Given this, the exercise becomes how can we sort the potential answers in a way that they match what the users want. One extreme solution you could think of would be to serve the websites randomly and just take not of which one the users clicks. Than, next time somebody search for the same website rank this website highest.

a database

A better version would be, that you send around a robot that counts city words on websites. So when the robot is done crawling through the whole internet a list comes out like this the picture on the right.

Basically a table that contains a list of how often “oregon” appears on a certain website. Now you search algorithm might breaks apart the input, notices that the user ask for something containing oregon and generate a ranking of websites based on this algorithm:

pasted image 0.png

Now, there is a certain amount of algorithmic stuff you can do on a website. For example, you can give a weight to words that are in a headline or you can try to discount words that sound like a list of cities and elements like this. There is massive complexity in building up the database we mentioned earlier. Because that means extreme amounts of crawling information and synthesising it.

This type of information relies entirely what is on the site, in SEO circles stuff that relates to what happens on the website is therefore called “on-site”.

However, an external and therefore potentially more objective variable to output the liklihood that a given website matches the query of user is the number of links pointing to a website.


The math (“eigenvector” behind this I cannot explain, yet intuitively the importance of a site is increased by the number of sites point to it. That requires you to have a complete map of the internet.

Search function

Now, in access of the on-site and the of-site criteria, a third input for the ranking of potential results could be “context” a made up example could be that if people google “fish” on Saturday night, this is more likely to be a search for a fish restaurant, whereas if it is googled in the late morning, this indicates a query for biological content - in this example the context is the time at which the query is made.  

Google is known to use other factors such as “is a website optimised for mobile devices”. This is essentially a political decision by Google to use a factor like this as an input.

In general, the SEO industry is full of a lot of advise on the google algorithm.
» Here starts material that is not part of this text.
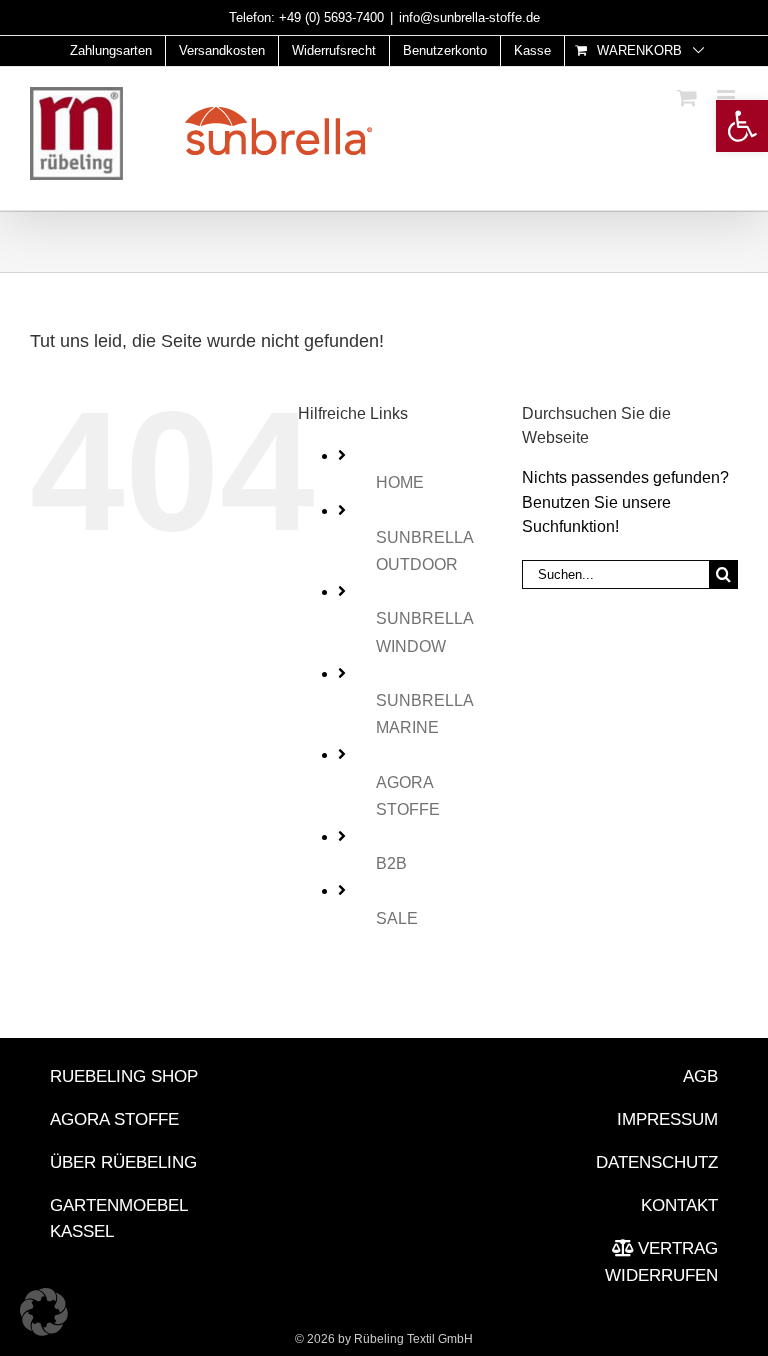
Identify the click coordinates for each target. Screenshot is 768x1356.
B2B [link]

Nobody really knows what is considered heavy - naturally because it is not in the interest of google to promote the website that follows most specifically to their algorithm but rather give rough hints on what matters and what does not.

Matt Cutts used to be the speaker of Google search, it always reminded me of central bank announcement. Not fully confirming rate increases in the future but pointing towards a direction pretty specifically. In generally, SEO is quite straightforward: guess what google cares about and implement that. Be it getting links from reputable third parties, content from writers or a mobile ready website.

How google will get a problem

This relates to google search, less from a business (=profitability) perspective more from a user perspective.

  • Search” is no longer a process of discovery. Search is extremely profitable as a way of advertisement because it expresses intent, you are searching something so you want something. If that notion of expressing something through a means of searching goes away, than a problem arises.

My guess would be that this happens because specific types of content get aggregated. For example, capterra takes over comparison of software features, pocket and medium take over content and amazon takes over product search.

  • “Relevancy definition changes” to me, this is the most interesting. Relevancy relies on content and links. If this where to change, for example because a micropayment of some sort is established, the paradigm becomes worth less.

  • “Means of input changes” if search moves to voice, this is not a probem since voice can be made text quite easily. But if search is broken up into particular contexts, as written above this does become a challenge.